How deep is too deep?

Popular wisdom on the web seems to be to increase the recursion limit when pickle runs into these kinds of problems. I was loath to do this, as I'd be constantly worrying about what depth to allow and whether it'd be enough and so on.

While I dithered over that, my wife called to me from the television room, "Just set the limit higher. That should help your user for now and it will give you more time to work on the problem."

So I did. I was worried that the App Engine runtime wouldn't let me change the recursion limit, so I used sys.getrecursionlimit to log the depth, sys.setrecursionlimit, and sys.getrecursionlimit again to verify.

Turns out that:

  • The default recursion limit on App Engine's environment is 800.
  • You can change the limit. I went up to 20000.
  • In the dev environment the limit is 1000.

The higher limit on the production server fixed things. I relaxed a little, and started thinking.

Maybe the 800/1000 difference accounted for things working at home, but not in production. I used sys.setrecursionlimit to change the limit at home, and reproduced the error. Huzzah! Now I could move more quickly.

Inserting diagnostics into pickle

Back to the question of why pickle was recursing so deeply. I don't routinely debug Python, relying instead on the power of logging statements.

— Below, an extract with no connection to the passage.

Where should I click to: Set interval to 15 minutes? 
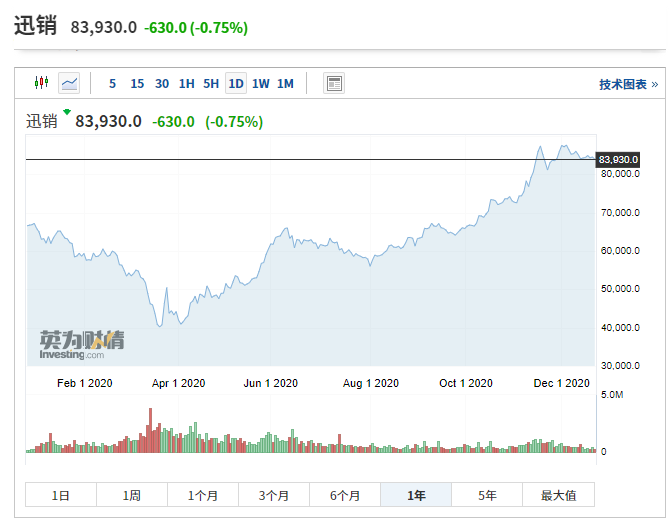[137, 83]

Thus, I decided to provide a custom pickler that did normal pickling things, but that also, for every object pickled, logged the stack depth, the object type, and its representation:

import pickle
import logging
import traceback

class SpyingPickler(pickle.Pickler, object):
    def save(self, obj):
        logging.info("depth: %d, obj_type: %s, obj: %s",
                     len(traceback.extract_stack()),
                     type(obj), repr(obj))
        super(SpyingPickler, self).save(obj)

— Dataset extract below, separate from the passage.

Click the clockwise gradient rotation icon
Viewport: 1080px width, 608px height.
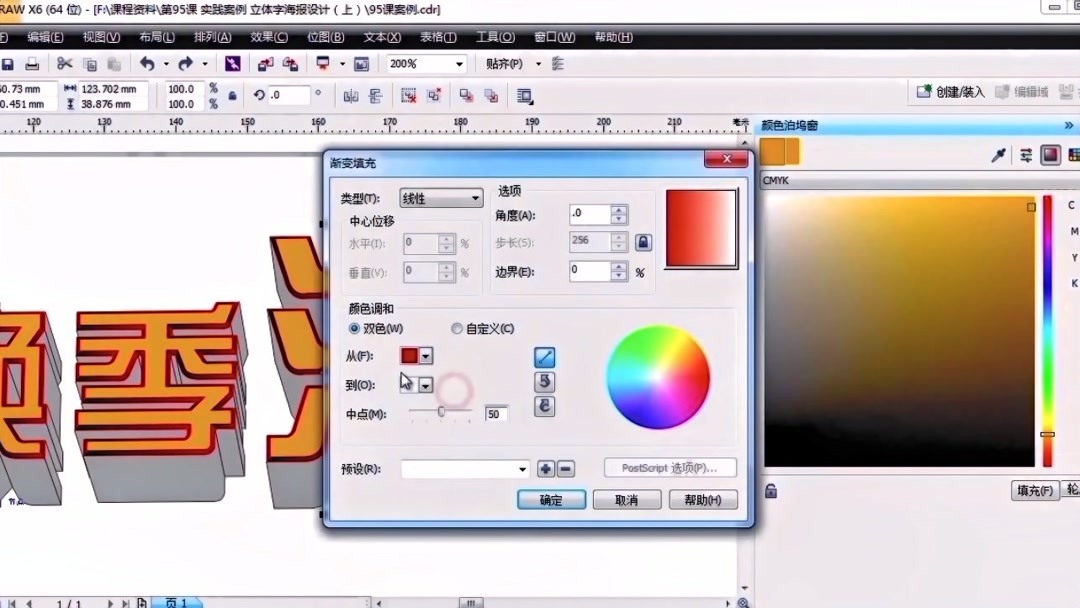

I ran this, and got reams of data. Scads and scads and scads, including what looked like to be large HTML documents. So I took out the repr(obj) and repeated. This was more manageable.

…
depth: 176, obj_type: 
depth: 179, obj_type: 
depth: 179, obj_type: 
depth: 182, obj_type: 
depth: 182, obj_type: 
depth: 182, obj_type: 

Already we can see that we're quite deep in the stack, but the real surprise was the BeautifulSoup.NavigableString. LibraryHippo uses BeautifulSoup to scrape the libraries' web pages. A NavigableString is basically a Unicode string plus navigation. To support the navigation, the instance points at what looks to be a DOM model of the entire parsed HTML page. That explains the deep deep recursion.

The offending objects were in the pickup field of the Hold class. A quick fix to ensure we're storing a plain string, and the problem was resolved.

What a difference

Aside from the obvious effect of correct e-mails, I was curious to see what other differences this change made.

Before the fix, the serialization descended to a stack depth of 892, and produced a 546221-byte blob. After, the maximum depth is 52, and the blob size is 10779 bytes. So everyone should benefit a little from lower resource usage and quicker card-checking. Fortunately, LibraryHippo isn't popular enough to exceed the free quotas, so I wasn't paying extra for compute or storage. Then again, if I had been, maybe I would've noticed the problem before a user did.